(Fotoğraf: SPA)

Gelişime giden yol, eğitimden geçer

Bölgemizdeki ülkelerin eğitim alanında ciddi sorunları var. Eğitimi geliştirerek gelişmiş dünyanın hızını yakalamak ve onlara katılmak için büyük bir fırsatımız var.

Gelişmiş dünyayı yakalamaya çalışan ülkeler için eğitimin ilaç olduğu konusunda neredeyse fikir birliği var. Suudi Arabistan Eğitim Bakanlığı’nın okul günlerini artırarak, zaman ve metodolojik bölümlememeye giderek eğitim sistemindeki gelişmeleri açıklaması, kısa sürede büyük ve köklü değişiklikler yapan bir ülke için cesaret verici bir adımdır. Suudi Arabistan yasama, yürütme, teknik, ekonomik, sosyal ve diğer alanlarda kapsamlı bir değişime tanık oldu ve eğitim her değişimin ana kaynağı olmaya devam ediyor.

1957’de Amerikalılar, Sovyetlerin “Sputnik” füzesini uzaya fırlatması karşısında şok oldular. Sovyetler, ABD’yi bilim alanında nasıl yakalayabilmişlerdi? Bunu ilk kıtalararası balistik füze, ardından ilk köpek, ilk erkek ve ilk kadının uzaya gönderilmesi, sonra ilk uzay istasyonu, nükleer başarılar, askeri endüstriler ve hatta sanat ve spor alanlarındaki başarılar geldi.

İki ülke yaklaşık kırk yıl süren bir yarışa girdi. İdeolojik dogmatizme ve devlet kurumlarının zayıflığına rağmen Moskova’da denklemi değiştiren şey, eğitim sisteminin gelişmesidir. Sovyetler, rekabet etmek ve Batı’yı alt etmek istedikleri için kapitalist Batı’yı tüm hızıyla yakalamaları gerektiğini biliyorlardı ve bu nedenle bilime yoğun bir şekilde odaklandılar. Güney Kore, Çin ve diğer devletler gibi sanayileşen dünyanın merdivenlerini tırmanan ülkelerin durumudur.
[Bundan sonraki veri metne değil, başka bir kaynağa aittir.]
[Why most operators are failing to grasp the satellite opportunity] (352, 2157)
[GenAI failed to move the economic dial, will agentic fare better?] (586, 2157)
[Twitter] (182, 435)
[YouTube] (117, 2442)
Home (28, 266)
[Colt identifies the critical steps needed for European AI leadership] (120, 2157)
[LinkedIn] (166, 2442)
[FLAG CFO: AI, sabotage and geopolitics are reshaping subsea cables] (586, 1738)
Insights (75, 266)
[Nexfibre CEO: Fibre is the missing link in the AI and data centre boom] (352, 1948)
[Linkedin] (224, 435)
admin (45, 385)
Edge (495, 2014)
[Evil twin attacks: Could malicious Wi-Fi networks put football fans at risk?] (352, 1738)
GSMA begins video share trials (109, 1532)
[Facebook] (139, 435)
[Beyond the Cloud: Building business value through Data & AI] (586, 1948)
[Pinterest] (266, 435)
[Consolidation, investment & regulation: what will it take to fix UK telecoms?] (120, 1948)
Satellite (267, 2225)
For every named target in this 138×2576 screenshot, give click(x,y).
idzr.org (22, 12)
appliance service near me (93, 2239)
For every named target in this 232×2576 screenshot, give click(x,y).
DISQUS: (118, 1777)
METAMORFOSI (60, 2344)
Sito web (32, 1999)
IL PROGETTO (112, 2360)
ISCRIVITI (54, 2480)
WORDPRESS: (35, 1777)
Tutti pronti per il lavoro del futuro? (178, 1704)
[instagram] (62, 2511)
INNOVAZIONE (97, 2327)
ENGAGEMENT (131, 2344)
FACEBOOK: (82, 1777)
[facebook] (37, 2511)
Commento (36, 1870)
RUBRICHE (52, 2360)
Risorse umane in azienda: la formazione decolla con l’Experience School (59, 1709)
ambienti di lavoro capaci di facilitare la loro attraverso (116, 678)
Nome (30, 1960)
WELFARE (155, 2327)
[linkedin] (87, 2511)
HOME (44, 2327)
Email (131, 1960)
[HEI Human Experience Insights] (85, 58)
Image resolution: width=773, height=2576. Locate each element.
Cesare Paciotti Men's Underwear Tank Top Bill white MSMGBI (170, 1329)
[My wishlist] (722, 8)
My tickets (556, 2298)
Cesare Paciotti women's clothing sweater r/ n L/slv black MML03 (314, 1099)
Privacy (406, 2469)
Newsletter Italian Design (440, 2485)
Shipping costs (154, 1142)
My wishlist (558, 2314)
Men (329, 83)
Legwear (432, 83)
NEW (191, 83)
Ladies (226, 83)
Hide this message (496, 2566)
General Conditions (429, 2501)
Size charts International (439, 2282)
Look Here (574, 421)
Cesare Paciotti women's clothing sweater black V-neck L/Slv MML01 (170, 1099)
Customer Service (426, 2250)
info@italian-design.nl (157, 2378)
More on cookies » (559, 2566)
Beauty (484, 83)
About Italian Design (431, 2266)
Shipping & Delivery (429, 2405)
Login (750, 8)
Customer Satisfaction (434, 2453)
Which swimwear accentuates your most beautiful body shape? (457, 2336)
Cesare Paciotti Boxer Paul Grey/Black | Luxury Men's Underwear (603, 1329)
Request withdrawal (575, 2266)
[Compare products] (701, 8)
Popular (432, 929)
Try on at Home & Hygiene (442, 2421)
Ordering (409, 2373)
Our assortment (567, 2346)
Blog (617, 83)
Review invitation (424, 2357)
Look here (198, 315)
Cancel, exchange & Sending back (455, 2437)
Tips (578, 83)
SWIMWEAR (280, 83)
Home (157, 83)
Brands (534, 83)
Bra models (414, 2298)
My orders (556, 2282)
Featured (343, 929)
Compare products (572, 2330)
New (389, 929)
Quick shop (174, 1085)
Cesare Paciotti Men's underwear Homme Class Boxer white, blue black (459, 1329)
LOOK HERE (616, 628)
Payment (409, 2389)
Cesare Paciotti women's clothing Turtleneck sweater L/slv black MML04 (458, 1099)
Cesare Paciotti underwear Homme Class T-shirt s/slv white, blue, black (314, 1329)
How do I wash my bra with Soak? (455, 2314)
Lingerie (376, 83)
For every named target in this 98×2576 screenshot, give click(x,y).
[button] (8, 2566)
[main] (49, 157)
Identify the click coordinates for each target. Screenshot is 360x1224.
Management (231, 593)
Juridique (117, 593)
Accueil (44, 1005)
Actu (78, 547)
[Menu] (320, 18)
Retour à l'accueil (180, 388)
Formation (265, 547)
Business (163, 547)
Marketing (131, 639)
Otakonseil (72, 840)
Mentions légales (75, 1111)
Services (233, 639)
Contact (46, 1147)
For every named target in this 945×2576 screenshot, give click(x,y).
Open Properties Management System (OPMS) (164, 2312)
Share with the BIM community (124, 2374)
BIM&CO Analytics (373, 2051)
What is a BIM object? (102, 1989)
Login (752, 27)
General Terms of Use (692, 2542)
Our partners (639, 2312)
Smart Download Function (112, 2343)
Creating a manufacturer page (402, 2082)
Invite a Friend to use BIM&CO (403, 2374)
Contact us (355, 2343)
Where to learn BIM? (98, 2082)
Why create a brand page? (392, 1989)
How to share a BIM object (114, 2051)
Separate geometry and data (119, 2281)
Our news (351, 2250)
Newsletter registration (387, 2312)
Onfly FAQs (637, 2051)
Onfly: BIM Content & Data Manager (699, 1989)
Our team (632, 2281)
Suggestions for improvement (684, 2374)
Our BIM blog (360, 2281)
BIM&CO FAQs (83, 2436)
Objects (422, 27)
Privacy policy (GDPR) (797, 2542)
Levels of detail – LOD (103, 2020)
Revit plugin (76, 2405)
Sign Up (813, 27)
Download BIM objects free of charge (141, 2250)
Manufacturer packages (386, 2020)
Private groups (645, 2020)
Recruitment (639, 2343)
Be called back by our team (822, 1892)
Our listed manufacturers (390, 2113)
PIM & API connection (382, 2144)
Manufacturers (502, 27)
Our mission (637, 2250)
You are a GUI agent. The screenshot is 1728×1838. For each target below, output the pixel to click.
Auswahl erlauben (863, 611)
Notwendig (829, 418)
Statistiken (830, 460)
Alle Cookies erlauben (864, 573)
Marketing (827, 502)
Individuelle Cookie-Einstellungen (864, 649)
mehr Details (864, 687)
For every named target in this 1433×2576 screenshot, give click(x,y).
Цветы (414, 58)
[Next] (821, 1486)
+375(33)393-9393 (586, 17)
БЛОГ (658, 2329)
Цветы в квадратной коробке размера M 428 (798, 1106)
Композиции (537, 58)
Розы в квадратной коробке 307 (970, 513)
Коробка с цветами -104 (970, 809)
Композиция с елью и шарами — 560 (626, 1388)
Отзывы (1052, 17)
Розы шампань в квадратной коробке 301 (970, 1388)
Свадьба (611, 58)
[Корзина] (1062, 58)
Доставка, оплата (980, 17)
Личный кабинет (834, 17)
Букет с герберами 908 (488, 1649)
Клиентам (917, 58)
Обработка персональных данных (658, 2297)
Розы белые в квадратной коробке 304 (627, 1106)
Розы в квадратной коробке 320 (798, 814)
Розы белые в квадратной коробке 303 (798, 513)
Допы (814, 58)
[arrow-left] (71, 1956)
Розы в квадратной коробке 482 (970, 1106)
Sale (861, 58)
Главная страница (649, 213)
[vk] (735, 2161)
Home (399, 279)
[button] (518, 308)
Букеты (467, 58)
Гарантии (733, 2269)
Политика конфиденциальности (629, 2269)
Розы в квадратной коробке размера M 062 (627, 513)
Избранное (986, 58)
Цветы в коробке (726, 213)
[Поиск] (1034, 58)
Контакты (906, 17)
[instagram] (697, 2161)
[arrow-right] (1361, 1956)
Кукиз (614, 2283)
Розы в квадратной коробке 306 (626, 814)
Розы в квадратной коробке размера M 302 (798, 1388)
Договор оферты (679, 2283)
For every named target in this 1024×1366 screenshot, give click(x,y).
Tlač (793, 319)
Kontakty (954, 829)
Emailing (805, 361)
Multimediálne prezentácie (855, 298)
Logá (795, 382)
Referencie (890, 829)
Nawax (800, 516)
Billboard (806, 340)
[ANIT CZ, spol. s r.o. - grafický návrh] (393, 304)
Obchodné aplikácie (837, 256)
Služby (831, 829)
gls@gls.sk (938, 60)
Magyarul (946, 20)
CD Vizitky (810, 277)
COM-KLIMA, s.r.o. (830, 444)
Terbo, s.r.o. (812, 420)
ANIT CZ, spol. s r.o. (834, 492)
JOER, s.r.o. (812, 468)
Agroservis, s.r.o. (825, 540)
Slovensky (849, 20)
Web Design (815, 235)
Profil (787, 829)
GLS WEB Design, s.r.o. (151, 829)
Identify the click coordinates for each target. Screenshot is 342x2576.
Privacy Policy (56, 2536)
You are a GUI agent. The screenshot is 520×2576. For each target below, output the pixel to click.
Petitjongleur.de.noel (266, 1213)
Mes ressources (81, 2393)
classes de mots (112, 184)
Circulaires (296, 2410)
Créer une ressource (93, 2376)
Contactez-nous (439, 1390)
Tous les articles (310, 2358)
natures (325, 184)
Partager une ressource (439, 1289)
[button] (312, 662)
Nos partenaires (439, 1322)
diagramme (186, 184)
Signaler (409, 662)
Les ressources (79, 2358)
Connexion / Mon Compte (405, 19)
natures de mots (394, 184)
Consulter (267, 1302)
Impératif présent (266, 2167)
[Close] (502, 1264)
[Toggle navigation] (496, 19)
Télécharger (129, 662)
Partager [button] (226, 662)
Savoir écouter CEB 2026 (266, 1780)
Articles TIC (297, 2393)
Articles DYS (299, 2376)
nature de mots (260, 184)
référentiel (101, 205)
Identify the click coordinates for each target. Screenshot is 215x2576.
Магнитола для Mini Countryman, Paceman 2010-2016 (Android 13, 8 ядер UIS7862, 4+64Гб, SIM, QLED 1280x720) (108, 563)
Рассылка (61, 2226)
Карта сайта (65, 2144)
Bölgemizdeki ülkelerin eğitim alanında ciddi sorunları var. Eğitimi geliştirerek gelişmiş dünyanın hızını yakalamak ve onlara katılmak için büyük bir fırsatımız var. Zaman farkının olduğunun farkındayız. Peki bu süreyi nasıl kısaltabiliriz? Değişim nesiller alır ve bir nesil yirmi yıldan fazla bir sürede yetişir. Gerek eğitim gerekse profesyonel hayatımızdan, odaklanmanın iki şeyi gerçekleştirdiğini öğrendik: Üstünlük ve kısa zaman. Bilim, teknoloji, mühendislik ve matematikte erken yaşlardan itibaren uzmanlaşmaya ve yoğunlaşmaya odaklanırsak, nitelikli ve üstün bir eğitime sahip bir nesil yetişecektir. Bu şekilde öğrenci, alanında başarılı olmuş bir şekilde üniversiteye girer ve orada uzmanlık kazanır.

Eğitim personeli, müfredat ve araç eksikliği gibi potansiyel zorlukları biliyorum. Fakat her ne kadar zor da olsa kısa bir sürede hedefe ulaşmanın en kısa yolu budur. İstenen gelişmenin genel olması ve üstünlük sahibi kimselerle sınırlanmamasının daha iyi olduğunu varsayıyoruz. ABD’nin ve diğerlerinin tecrübesi “model” okullarla sınırlıdır. Buradaki zorluk, bütün eğitim toplumunun daha iyi niteliklere sahip olması gerekliliğidir. Üniversitede de durum böyledir. Burada da odaklanma ve mükemmelleşme ihtiyacı aynı derecede önemlidir. Her üniversitenin belirli bir alanda ön plana çıkması için özel eğitim alanları tahsis etmesi gerekiyor. Kral Fahd Petrol ve Mineraller Üniversitesi bizim için iyi bir deneyim ve örnektir.